I recently had my first experience using a medical translator in order to communicate with a patient. Actually, I had to use 2 different translators for 2 different patients in the same day. One experience was relatively neutral, the other extremely frustrating as the entire conversation seemed to be lost in translation.
At the hospital I'm currently rotating through, the translators come via a speaker phone on a language line. My understanding is that this has become the most financially affordable way to translate and also allows for access to an increased number of languages. Speaker phone means distraction from background noise in a busy hospital, a lot of need for reputation, decreased clarity, and a lack of visual ques.
The frustrating experience involved an attempt to gain informed consent for a necessary surgery.
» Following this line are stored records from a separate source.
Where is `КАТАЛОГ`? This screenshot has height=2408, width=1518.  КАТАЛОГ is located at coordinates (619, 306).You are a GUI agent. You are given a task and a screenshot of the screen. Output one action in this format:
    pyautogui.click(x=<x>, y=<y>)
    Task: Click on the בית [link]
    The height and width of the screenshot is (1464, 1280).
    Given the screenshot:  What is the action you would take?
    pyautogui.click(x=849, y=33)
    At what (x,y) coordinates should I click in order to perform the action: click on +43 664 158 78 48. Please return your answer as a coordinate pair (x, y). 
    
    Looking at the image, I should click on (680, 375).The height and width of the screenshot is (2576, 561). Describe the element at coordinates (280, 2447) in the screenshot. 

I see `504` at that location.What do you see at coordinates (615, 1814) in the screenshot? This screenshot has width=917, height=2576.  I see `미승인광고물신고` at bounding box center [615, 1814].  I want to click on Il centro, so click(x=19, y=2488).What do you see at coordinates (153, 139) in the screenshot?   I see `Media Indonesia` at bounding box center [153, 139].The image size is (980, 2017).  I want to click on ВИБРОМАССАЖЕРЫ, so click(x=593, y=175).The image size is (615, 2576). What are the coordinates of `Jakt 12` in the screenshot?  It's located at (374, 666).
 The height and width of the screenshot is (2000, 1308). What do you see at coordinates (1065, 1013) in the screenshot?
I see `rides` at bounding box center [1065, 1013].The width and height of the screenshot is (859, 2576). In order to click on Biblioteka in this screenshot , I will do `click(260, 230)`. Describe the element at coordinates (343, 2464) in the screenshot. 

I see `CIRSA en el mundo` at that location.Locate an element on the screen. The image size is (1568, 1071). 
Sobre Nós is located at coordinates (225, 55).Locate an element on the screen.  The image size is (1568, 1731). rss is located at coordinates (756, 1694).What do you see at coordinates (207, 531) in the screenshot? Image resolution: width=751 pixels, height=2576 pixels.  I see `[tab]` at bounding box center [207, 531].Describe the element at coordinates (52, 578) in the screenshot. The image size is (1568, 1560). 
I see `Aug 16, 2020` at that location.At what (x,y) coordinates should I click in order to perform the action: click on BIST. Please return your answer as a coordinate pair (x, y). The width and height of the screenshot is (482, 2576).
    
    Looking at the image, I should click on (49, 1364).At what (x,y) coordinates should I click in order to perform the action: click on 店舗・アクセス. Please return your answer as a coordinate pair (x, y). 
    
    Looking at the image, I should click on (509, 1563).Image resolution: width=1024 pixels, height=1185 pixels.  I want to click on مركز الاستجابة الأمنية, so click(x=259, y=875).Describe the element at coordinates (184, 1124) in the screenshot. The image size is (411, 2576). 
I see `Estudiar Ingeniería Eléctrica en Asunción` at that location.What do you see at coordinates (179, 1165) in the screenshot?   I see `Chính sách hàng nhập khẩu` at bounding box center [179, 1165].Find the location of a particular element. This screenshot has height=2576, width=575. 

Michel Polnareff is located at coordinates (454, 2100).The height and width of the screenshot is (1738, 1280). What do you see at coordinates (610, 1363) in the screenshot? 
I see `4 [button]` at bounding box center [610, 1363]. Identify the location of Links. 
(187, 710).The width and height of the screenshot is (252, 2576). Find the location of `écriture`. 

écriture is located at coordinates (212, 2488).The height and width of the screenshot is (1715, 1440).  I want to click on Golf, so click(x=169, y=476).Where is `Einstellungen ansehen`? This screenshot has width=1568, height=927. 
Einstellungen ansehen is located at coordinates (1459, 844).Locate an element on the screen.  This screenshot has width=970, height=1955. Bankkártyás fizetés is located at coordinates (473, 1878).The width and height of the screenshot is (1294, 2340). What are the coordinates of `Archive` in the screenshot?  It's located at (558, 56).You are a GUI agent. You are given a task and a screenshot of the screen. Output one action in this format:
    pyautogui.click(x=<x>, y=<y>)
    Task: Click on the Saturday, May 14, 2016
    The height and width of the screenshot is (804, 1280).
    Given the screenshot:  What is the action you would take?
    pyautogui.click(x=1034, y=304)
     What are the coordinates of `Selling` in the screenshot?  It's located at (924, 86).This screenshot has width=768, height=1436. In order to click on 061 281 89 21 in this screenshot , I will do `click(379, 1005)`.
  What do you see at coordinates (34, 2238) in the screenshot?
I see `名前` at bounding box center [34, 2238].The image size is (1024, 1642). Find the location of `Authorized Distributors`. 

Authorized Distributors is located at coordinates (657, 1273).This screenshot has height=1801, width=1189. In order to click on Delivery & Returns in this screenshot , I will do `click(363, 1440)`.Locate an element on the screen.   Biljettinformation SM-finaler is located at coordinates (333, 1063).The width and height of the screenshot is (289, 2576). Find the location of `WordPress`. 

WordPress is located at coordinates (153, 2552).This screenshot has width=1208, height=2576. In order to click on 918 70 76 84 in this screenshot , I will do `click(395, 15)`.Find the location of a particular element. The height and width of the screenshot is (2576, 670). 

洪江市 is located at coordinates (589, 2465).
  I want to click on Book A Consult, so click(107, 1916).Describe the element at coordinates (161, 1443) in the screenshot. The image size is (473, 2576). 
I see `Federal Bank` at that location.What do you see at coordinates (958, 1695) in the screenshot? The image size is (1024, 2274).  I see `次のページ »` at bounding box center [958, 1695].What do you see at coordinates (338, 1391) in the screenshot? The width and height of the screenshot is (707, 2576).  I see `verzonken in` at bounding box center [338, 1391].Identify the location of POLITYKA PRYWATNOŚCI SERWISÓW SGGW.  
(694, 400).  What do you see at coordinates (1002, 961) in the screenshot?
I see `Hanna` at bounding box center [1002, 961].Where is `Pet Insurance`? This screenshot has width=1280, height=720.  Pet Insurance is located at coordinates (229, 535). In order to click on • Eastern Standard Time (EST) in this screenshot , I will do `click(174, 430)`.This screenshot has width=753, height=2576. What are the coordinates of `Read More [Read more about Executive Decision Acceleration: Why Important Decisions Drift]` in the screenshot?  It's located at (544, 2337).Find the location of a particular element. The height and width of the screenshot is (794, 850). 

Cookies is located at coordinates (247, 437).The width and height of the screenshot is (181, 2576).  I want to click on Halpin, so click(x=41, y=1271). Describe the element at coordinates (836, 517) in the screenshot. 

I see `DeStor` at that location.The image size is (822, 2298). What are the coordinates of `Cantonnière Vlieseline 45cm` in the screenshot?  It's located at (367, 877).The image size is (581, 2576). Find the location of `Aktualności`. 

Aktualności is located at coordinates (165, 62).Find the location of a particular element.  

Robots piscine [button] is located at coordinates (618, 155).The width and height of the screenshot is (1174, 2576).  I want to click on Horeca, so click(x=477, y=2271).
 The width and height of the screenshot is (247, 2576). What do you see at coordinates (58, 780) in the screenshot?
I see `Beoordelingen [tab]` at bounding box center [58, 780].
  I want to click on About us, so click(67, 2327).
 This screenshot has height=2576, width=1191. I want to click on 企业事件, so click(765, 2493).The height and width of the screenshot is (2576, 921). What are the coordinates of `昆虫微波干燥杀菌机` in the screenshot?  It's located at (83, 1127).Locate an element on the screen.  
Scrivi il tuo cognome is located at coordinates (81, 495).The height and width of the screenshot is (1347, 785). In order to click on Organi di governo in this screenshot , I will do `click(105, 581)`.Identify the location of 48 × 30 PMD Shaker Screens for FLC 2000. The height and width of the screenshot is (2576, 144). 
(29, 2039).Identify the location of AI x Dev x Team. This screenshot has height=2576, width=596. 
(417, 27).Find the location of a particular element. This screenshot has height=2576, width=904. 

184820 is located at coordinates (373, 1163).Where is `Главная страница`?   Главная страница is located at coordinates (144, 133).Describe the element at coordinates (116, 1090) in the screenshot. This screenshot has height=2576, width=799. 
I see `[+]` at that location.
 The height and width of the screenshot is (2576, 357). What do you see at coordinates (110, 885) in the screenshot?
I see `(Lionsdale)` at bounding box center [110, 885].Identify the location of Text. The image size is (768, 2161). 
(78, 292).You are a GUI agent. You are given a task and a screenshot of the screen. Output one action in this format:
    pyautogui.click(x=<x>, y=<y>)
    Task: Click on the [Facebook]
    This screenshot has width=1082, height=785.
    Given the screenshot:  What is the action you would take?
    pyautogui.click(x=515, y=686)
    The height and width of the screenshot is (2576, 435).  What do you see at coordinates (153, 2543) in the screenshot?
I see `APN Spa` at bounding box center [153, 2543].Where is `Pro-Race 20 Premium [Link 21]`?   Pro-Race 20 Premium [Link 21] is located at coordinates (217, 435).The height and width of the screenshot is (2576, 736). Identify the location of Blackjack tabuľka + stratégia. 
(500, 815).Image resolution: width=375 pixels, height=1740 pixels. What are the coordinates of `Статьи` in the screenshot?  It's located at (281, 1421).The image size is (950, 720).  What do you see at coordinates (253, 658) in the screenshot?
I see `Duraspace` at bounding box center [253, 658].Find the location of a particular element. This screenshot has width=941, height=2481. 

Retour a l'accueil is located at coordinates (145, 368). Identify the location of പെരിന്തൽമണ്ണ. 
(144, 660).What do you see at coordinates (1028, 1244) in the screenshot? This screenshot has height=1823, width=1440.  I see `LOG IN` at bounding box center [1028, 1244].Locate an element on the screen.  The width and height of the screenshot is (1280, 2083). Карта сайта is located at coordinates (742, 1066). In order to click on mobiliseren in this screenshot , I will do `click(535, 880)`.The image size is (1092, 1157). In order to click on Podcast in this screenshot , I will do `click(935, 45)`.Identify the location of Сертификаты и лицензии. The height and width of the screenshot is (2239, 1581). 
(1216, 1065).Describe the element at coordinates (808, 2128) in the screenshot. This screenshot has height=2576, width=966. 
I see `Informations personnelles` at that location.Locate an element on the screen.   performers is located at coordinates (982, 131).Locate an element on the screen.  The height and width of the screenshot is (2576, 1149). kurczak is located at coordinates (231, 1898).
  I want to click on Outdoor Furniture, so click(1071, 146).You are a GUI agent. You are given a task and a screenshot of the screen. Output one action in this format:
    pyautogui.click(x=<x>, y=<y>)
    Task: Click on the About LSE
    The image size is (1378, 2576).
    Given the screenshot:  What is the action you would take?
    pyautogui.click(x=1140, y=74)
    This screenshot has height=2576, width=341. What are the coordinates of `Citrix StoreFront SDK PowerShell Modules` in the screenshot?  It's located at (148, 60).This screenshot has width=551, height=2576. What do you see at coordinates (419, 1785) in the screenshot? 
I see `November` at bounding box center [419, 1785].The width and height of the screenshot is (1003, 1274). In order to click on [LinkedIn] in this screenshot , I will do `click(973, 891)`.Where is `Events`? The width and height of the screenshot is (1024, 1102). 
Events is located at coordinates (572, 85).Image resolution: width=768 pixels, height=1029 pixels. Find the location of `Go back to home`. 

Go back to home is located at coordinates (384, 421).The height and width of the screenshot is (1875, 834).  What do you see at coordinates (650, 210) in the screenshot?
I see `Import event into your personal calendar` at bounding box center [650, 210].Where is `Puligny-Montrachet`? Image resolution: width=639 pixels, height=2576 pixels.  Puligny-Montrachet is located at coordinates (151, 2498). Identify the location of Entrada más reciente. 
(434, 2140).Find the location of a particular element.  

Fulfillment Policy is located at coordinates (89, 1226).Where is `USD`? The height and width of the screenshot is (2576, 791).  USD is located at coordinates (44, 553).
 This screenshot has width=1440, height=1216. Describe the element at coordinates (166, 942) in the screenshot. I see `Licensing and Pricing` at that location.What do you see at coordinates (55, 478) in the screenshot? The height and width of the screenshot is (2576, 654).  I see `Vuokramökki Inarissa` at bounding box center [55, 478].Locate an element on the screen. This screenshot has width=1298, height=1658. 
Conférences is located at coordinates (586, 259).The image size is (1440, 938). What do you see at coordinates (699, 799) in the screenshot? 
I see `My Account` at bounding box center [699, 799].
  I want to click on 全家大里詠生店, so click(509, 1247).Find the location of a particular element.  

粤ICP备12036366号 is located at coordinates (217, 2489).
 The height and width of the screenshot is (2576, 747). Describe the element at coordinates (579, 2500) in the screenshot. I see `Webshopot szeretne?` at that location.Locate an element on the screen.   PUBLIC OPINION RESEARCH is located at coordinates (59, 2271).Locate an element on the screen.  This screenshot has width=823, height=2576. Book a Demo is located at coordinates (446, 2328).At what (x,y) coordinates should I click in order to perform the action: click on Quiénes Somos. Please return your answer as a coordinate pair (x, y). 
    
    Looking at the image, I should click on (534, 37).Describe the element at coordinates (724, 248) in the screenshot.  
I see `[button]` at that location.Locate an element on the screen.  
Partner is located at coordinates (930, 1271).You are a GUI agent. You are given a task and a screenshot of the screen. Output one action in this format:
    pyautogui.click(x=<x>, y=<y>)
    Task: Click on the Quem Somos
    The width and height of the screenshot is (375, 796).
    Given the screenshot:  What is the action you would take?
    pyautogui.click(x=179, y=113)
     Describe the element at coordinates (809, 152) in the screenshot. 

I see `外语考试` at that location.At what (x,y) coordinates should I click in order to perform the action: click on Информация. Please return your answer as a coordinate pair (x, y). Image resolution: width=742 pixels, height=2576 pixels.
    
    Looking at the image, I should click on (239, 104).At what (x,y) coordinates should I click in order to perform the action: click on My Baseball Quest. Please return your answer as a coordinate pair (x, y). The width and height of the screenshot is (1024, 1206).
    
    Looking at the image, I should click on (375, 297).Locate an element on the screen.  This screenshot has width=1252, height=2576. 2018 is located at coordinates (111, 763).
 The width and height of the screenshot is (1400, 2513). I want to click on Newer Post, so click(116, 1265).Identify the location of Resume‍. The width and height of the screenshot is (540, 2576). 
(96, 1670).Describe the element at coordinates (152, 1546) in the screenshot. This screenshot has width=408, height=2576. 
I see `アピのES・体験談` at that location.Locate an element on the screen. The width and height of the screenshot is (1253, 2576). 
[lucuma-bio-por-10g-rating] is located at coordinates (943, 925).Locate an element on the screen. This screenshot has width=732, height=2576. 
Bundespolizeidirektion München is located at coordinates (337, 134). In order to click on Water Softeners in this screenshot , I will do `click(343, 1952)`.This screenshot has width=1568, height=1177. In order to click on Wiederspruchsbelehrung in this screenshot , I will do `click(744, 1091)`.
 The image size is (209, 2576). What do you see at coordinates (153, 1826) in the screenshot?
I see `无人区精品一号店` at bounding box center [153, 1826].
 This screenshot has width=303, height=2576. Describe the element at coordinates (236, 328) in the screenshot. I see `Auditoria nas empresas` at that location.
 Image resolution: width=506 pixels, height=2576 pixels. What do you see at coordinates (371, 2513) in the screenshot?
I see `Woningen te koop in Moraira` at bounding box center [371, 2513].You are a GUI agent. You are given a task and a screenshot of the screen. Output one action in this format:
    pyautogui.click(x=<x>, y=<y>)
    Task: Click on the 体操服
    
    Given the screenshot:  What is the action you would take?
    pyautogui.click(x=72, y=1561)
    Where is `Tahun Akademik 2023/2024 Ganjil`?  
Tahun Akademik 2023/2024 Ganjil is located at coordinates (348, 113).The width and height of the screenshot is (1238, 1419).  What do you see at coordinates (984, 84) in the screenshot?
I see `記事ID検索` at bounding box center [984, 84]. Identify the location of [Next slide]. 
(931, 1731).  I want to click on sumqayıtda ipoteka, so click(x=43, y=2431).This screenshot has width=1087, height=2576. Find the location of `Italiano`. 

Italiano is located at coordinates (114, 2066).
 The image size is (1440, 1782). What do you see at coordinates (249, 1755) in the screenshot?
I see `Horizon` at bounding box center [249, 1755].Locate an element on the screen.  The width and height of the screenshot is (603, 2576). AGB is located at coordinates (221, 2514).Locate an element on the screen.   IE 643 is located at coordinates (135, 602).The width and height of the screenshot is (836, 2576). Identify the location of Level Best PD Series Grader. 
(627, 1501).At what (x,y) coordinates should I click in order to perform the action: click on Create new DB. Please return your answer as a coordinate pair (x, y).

Informed consent is already a complicated song and dance as it is a multi-step process with nuanced details that make little sense to someone without strong medical literacy. [The predicament of informed consent can, and probably will, be a whole different blog post all together.] Add in a speaker phone, translator without proper terms for female anatomy, and language without words for "laproscopic", and you have an ugly mess. We spent an hour and a half with that patient and I'm pretty sure she walked away more confused than when we started. She answered in the affirmative to statements of understanding and denied having any questions but her face said different. I'm sure that I'm not the first to be frustrated with these experiences and I have no idea how to make them better, but I really hope that this conundrum progresses throughout my career. Part of my interest in healthcare is to educate my patients and I certainly hope that I can learn to do better than what I experienced.